Hadoop has become one of the key tools for those looking to utilize Big Data. It allows for the most complex data driven initiatives but also creates opportunities for companies to try it without a huge expense.
It is versatile and scalable, companies have even built multi-million dollar businesses from building on the initial product.
However,it’s versatility and the options for it have also created some confusion for companies, the main one being whether it would be better to deploy Hadoop in the cloud or on-site.
We have considered this through 4 key areas to work out which is better:
The cloud has often been the source of hacks and data breaches in recent years. The hacking of Apple’s iCloud earlier this year is testament to the fact that any company, regardless of status can be hacked and this is no different when it is data being sent to Hadoop in the cloud.
This is not to say that it is unsafe online, in fact the chances of being hacked are very remote. Security systems are constantly being updated and even though cyber criminals are upgrading and attacking with more technology every day, the truth is that security experts are generally stopping them. In fact the Apple hack happened because of weaknesses in passwords of individuals rather than any real breach of the systems from a company-wide security perspective.
The least secure time for any data in the cloud, is not in fact when it is being held in the cloud, but in the connection when uploading it. We have seen through the ways in which the NSA and GCHQ gained access to much of their data, that it is at this point, when it is outside of the source and the final destination, that it is at it most vulnerable.
On-site certainly provides a more robust security platform, especially if it is kept in a closed network. Restricting the people who have access to an internal database means that there is less chance of data being lost or cyber criminals gaining access. That being said, the burden of security then needs to be on your internal IT team, making it more complex for upgrading and more expensive for updated protection.
Winner: On-site, purely based on the potential to keep Hadoop on a closed network.
On-site systems have by far the biggest setup cost. They require considerable resources from the servers required to store the data to the new processing power needed to be able to fully run an effective query. It often requires additional time from the IT department for upkeep and potentially new hires for maintenance and security.

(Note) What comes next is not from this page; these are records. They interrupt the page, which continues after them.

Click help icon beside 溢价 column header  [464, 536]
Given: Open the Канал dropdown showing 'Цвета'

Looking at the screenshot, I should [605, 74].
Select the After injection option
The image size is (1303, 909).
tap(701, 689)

Upgrading on-site systems is also incredibly expensive. Often if the level of performance needs to be increased or the amount of storage space needs to grow, this can costs thousands of dollars. Even the space needed to house new servers and machines will cost more.
Cloud based solutions do not have this issue, as many of them simply require a monthly subscription fee. This increases or decreases based on the amount a company is using of the cloud based system’s resources. So scalability is easy, simply pay more and use more, it doesn’t require considerable work from any in-house team or a large initial investment to scale.
Winner: Cloud based, considerably cheaper on most metrics.
Cloud based Hadoop services allow companies access from anywhere in the world, a data analyst could be in a tent in the middle of field, but as long as they had an internet connection could at least check reports and view progress (even if uploading or downloading may be a bit optimistic). It allows for flexibility in the ways that people can work.
Often on-site systems will not have remote access because of the complexities and security concerns that this would create for any internal security systems. Often on-site systems are on-site to keep them in a closed network so the ability to access these whenever is most convenient would be counter-intuitive as it would potentially compromise the main benefit of an on-site system; security.
Winner: Cloud based, as it can be accessed from almost anywhere as long as there is an internet connection.
Overall Winner: Cloud based.
Hadoop in the cloud comes out as the winner based on it’s price, ease of access and simple scalability. On-site Hadoop implementations are not a bad option, but companies need to be aware that the costs of implementation and upkeep are considerably higher than cloud based. The benefits that it has rest mainly in security as it offers a considerably securer system, especially when being used in a closed network. Therefore, although Hadoop in the cloud is the winner, if a company is looking to use highly classified or personal data, on-site is the better option.